I’m a unique individual. I promise.

I’ve got weird hair (it’s all afro-like). I can hold my breath under water for a minute and 23 seconds. And I’ve gone my entire Stanford career, albeit short, without taking economics, computer science or math. I’m, like, one in six billion or something. Swear on it.

That’s why a few months ago I was a little shocked — alright, super shocked — when a couple of my friends told me there was someone out there exactly like me. Actually, come to think of it, they didn’t even give me that courtesy. They informed me that I was exactly like someone else already out there — as if the other person were the original and I was the imitation! The nerve!

“Wha? Ahem? I think not,” I quickly alerted my misinformed compatriots.

To which they promptly replied, “Yep. You are just like your mother.”
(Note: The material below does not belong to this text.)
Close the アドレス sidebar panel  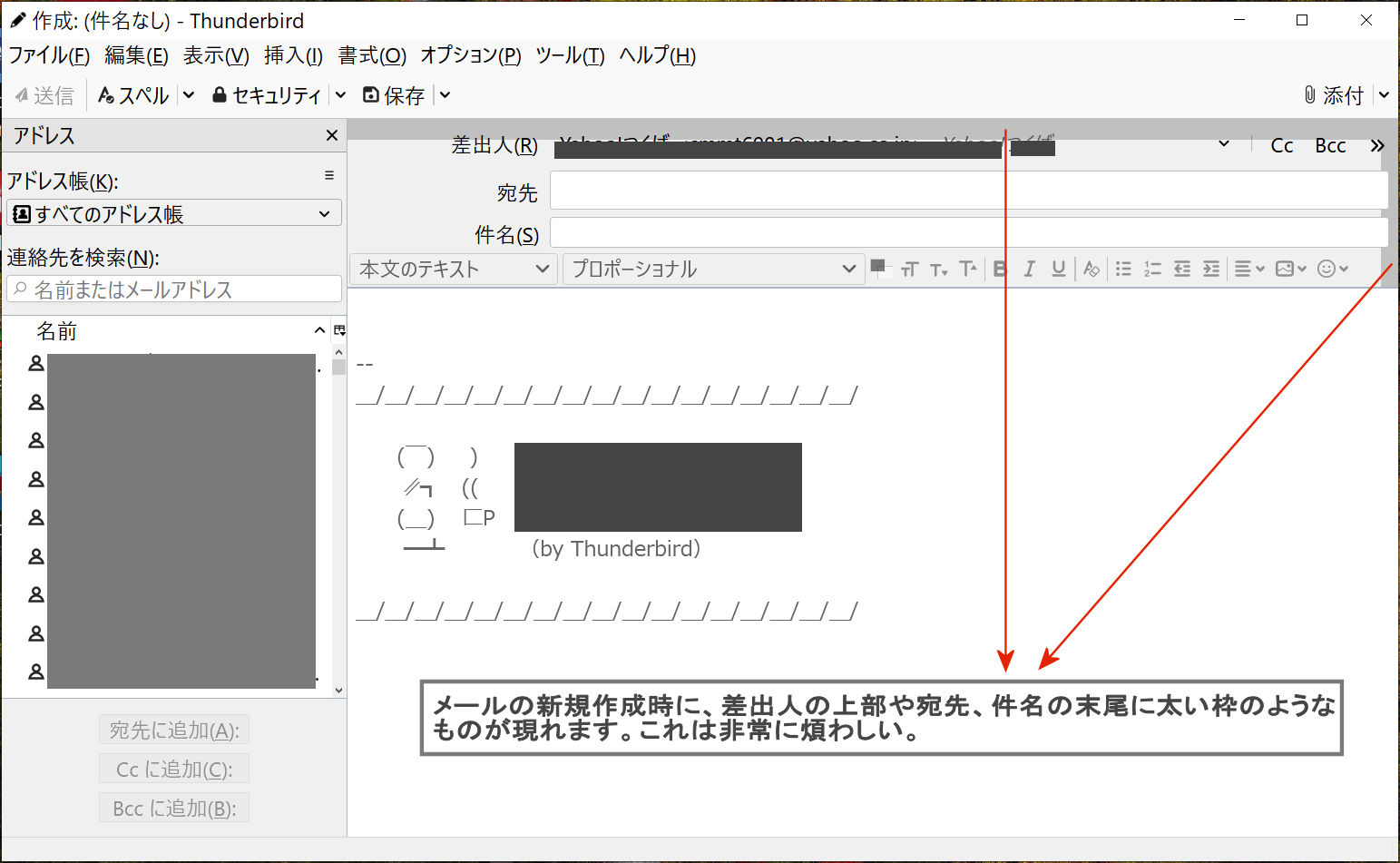pos(332,135)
But alas! Is it true? Have I been deceived all along? Is my originality merely an illusion, a mirage, a red herring? Have I somehow met my biological and social destiny by turning into my mom? How did this happen?

I knew that I was different from my mother when I was 11 years old — you know, that age when a person finally start to see himself as a separate being from his parents. I began shaping my own identity and destiny, independent of parental influence.
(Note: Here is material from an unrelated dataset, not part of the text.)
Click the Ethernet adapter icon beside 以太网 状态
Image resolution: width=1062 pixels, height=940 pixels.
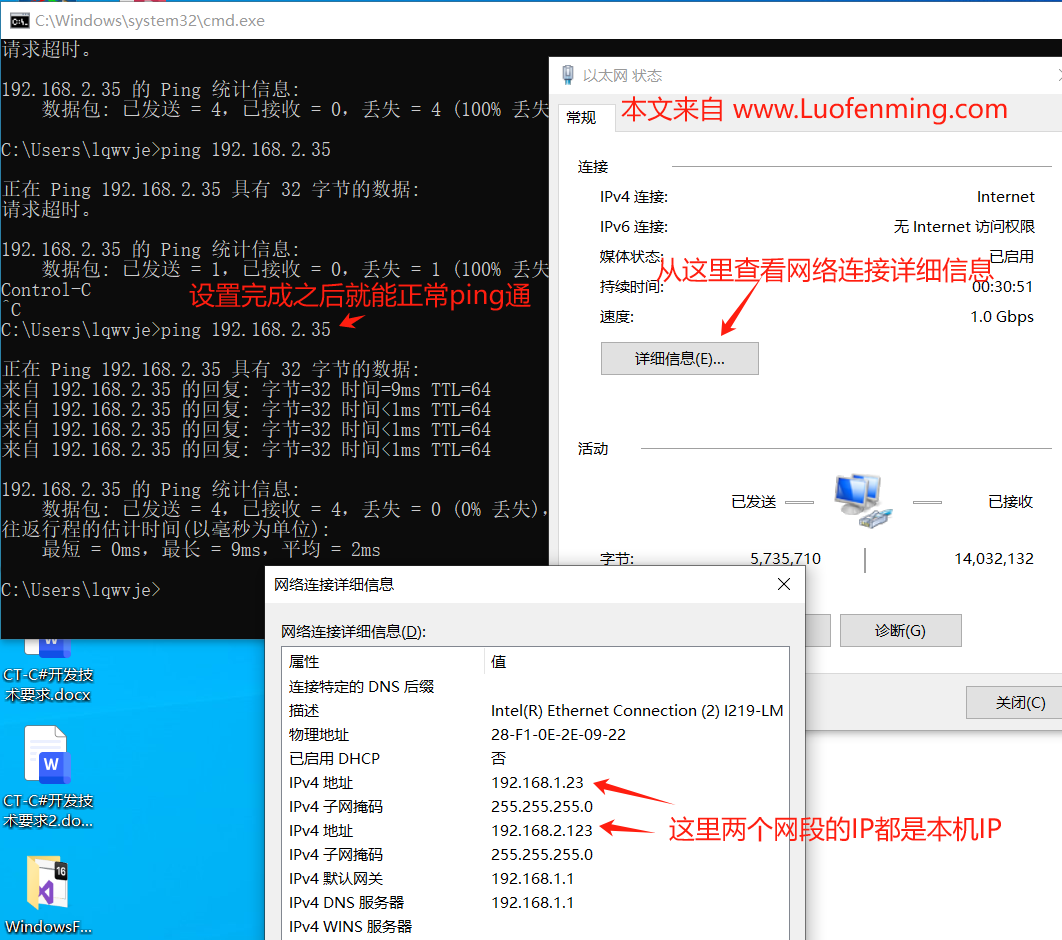pos(567,74)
When I was that age I was so sure my mother and I had little in common (except for our fantastic looks). Mumsers was a high-powered businesswoman — making deals, hiring and firing people, doing business things. Me? I never saw myself in the office where my mom worked.
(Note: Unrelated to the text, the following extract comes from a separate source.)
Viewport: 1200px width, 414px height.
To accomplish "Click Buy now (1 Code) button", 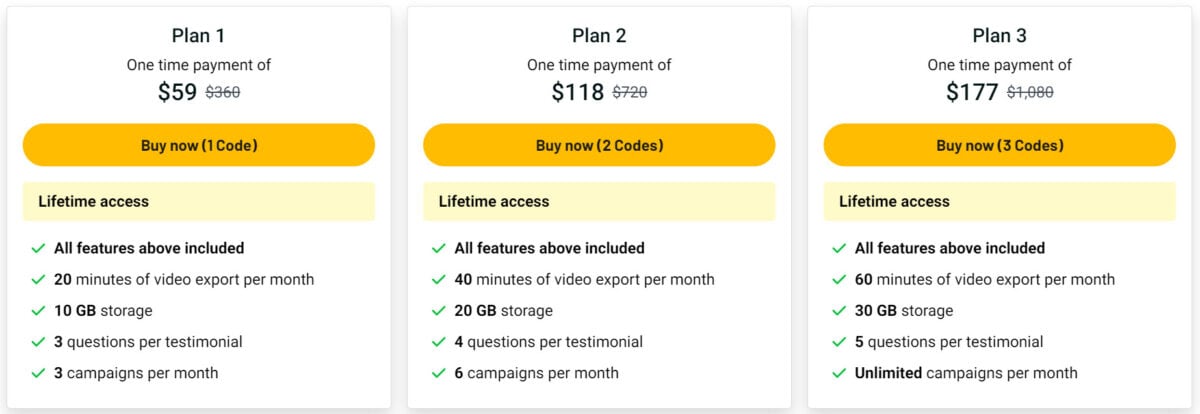I will [x=199, y=145].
I knew from an early age that I wanted to be an artist. I was good at drawing, writing and acting. How could I ever be a businesswoman? Math was always my weakest subject, and I can’t say my organizational/managerial skills were something to write home about (of course, I was 11). The thought of directing business fairs never entered my mind. That’s how I knew that I wasn’t like my mother — well, one of many ways how I knew.

Basically, Mumsers and I disagree on so much. Of course we’re not alike! She’s Obama; I’m Clinton (although I’m beginning to switch alliances...oh, dear!). She likes order; I like chaos. She makes charts; I make messes. She wears cute, frilly shirts while I tend to like clichéd graphic T-shirts (a like that is steadily waning, much to my mother’s fancy).

I remind myself of our differences as my friends mistakenly try to persuade me that Mumsers and I are alike. “You guys are crazy,” I tell them. They are.

“You’re the crazy one. Just look at her,” they tell me. So I do. I still don’t see it. When I tell this to my friends they are happy to show me what I’m missing. Apparently, we talk just alike, argue in the same way, have the same mannerisms and are both really passionate.

I mean, okay. Sure, maybe they are right about those few incidental little things, but surely that’s not enough to warrant them saying my mom and I are alike. I’ve spent my whole life trying to establish my independence only to have my work discounted by two crazy friends. But were they right? I propose to myself to be more conscience of my actions.

Bad decision. I am totally, 100% my mum.

Sigh.

I realize this as my roommate and I rearrange our room for the third time this year. I mean seriously rearrange — the kind of rearrange where we break out the tools, break into sweat and break a few bones. But why? Wasn’t it just a few months ago that I laughed as my mother told me how she was re-decorating (again!!!!) our apartment? New furniture, new paint jobs, new tile. As a teenager I always thought it silly that she was always changing things around. After she was done she’d ask me what I thought. Of course I always found that it was quite nice, but it seemed bizarre to put all that work into decoration — something that was so insignificant to me.

Dear me.

And socks — clothes in general, in fact. Why must people always leave them on the floor? Mumsers used to get so upset when I accidentally dropped clothes after doing laundry or something, leaving them in the hallway. I mean, I’d see them, of course. But it never bothered me. Why did it bother her so much?

Because it’s really annoying, people. I work hard to make mutual space clean and tidy. Is it so hard for you to make a five-second trip from the place you’re standing to the hamper or the drawer?

What have I become? My mum. After this startling realization, I quickly send an email to an old friend of mine and tell him the news. “Yeah, duh. You guys have always been just alike,” he says. How could no one have told me? I ask him what he means, “Well, you’re both really obsessed about nitpicky things. Remember how you used to hate it when I’d mark your clothes with a tiny piece of pen? Also, you’re both really smart and funny and ambitious.” Really smart, funny and ambitious? Hm. I mean, I suppose there are worse things to share in common with someone.

That’s when another realization hits me. Dude, I’m my mum. Frickin’ sweet. Sure, maybe I’m not as original or unique as I thought it was, but maybe Mumsers is onto a good thing. Come to think of it, maybe my grandmother was onto a good thing. Granny supported seven kids while taking in people’s ironing and eventually earning a nursing degree. Mom supported me while getting her MBA and eventually her J.D. (she’s a big shot New York lawyer now!). Why wouldn’t I want to follow in the steps of such greatness? People love Mumsers. She’s well-liked and people always come to her for advice. She’s a dynamic personality, and we love hanging out together. Yeah, maybe I am my mom. And I couldn’t be happier about it.